Work item: After removing every image, reproduce the data exactly as it appears.

Supplied data:
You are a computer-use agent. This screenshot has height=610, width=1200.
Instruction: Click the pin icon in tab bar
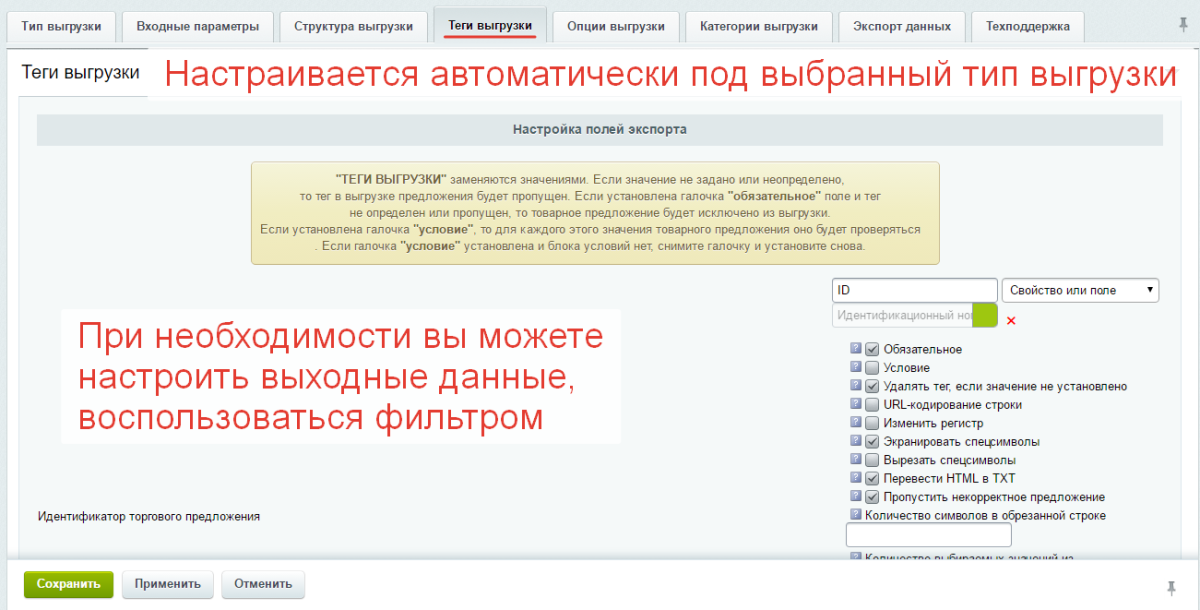[1184, 25]
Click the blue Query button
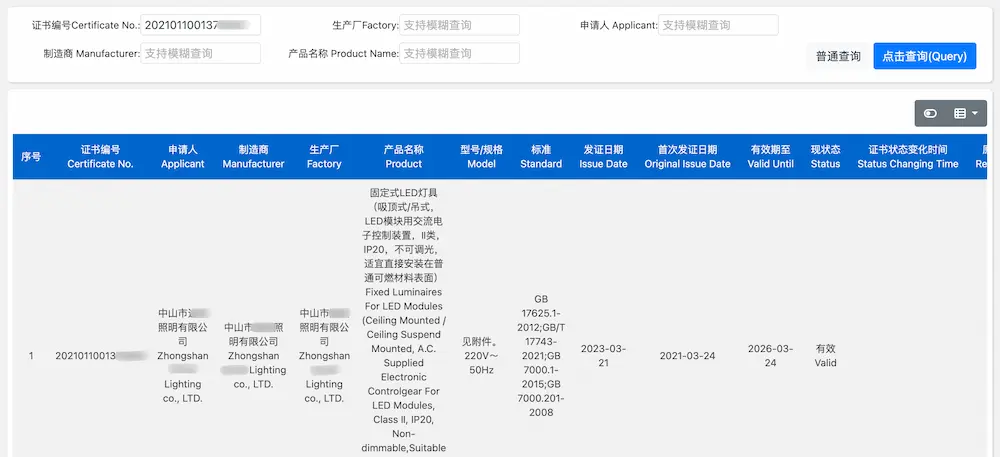The height and width of the screenshot is (457, 1000). [x=924, y=56]
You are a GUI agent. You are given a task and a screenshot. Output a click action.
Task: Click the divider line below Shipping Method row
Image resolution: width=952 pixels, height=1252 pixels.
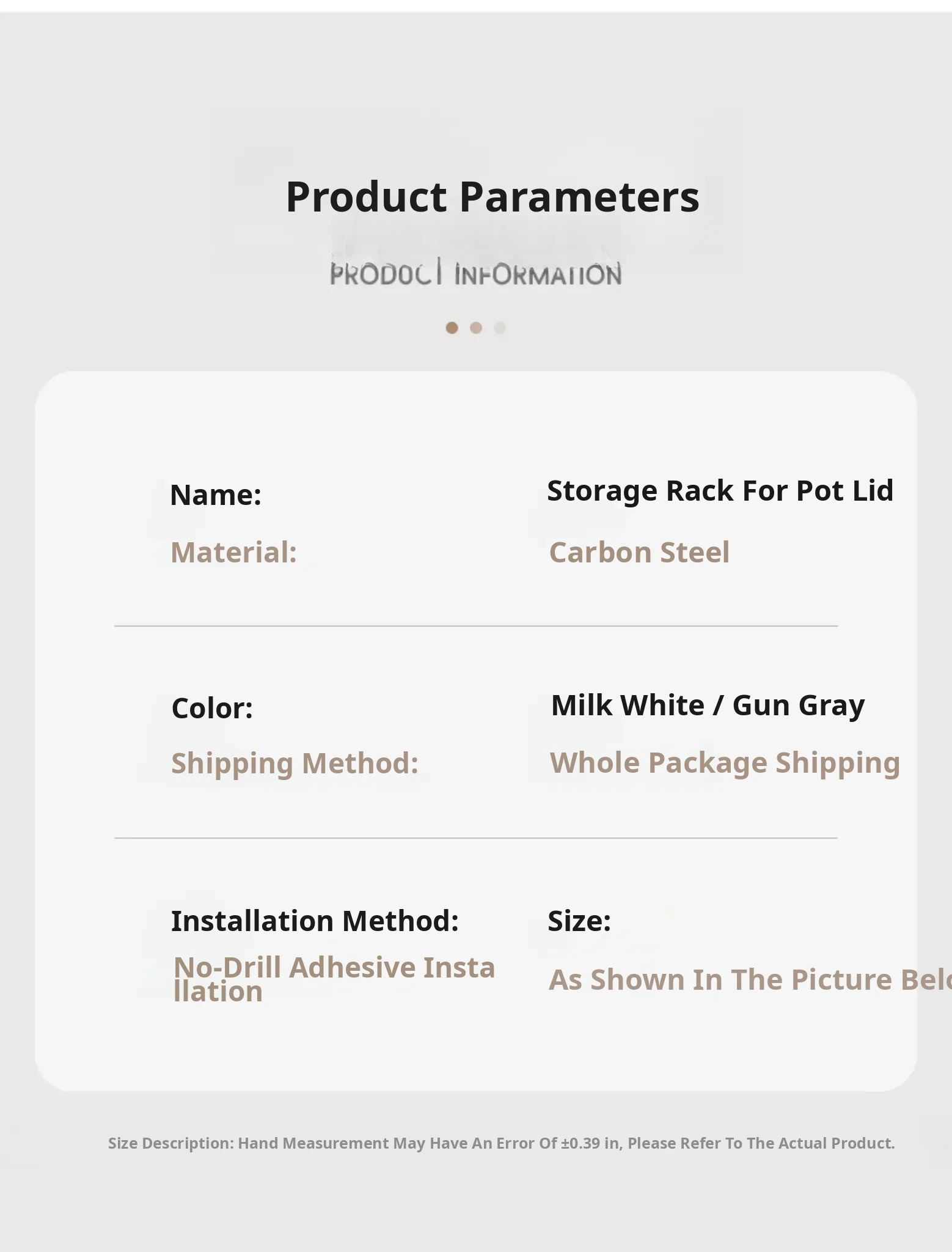(x=475, y=838)
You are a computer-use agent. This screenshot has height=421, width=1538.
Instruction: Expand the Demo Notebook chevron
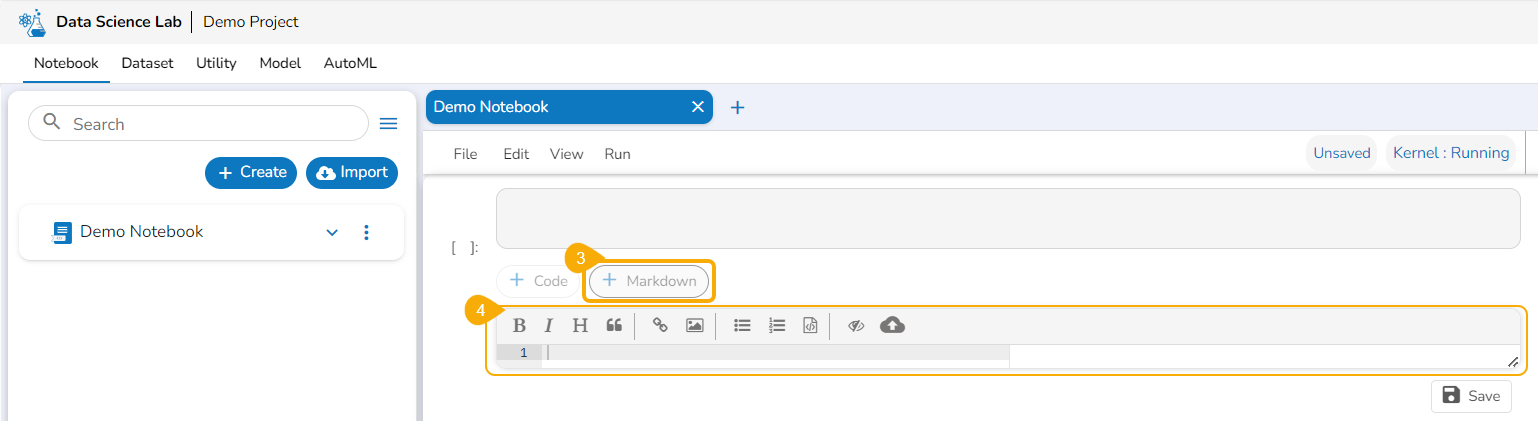333,232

Final answer:
You are a computer-use agent. This screenshot has height=610, width=1200.
Instruction: Click the pin icon in tab bar
[1184, 25]
Click the blue Query button
The height and width of the screenshot is (457, 1000). [x=924, y=56]
You are a GUI agent. You are given a task and a screenshot. Output a click action.
Task: Click the divider line below Shipping Method row
Image resolution: width=952 pixels, height=1252 pixels.
(x=475, y=838)
You are a computer-use agent. This screenshot has height=421, width=1538.
Instruction: Expand the Demo Notebook chevron
333,232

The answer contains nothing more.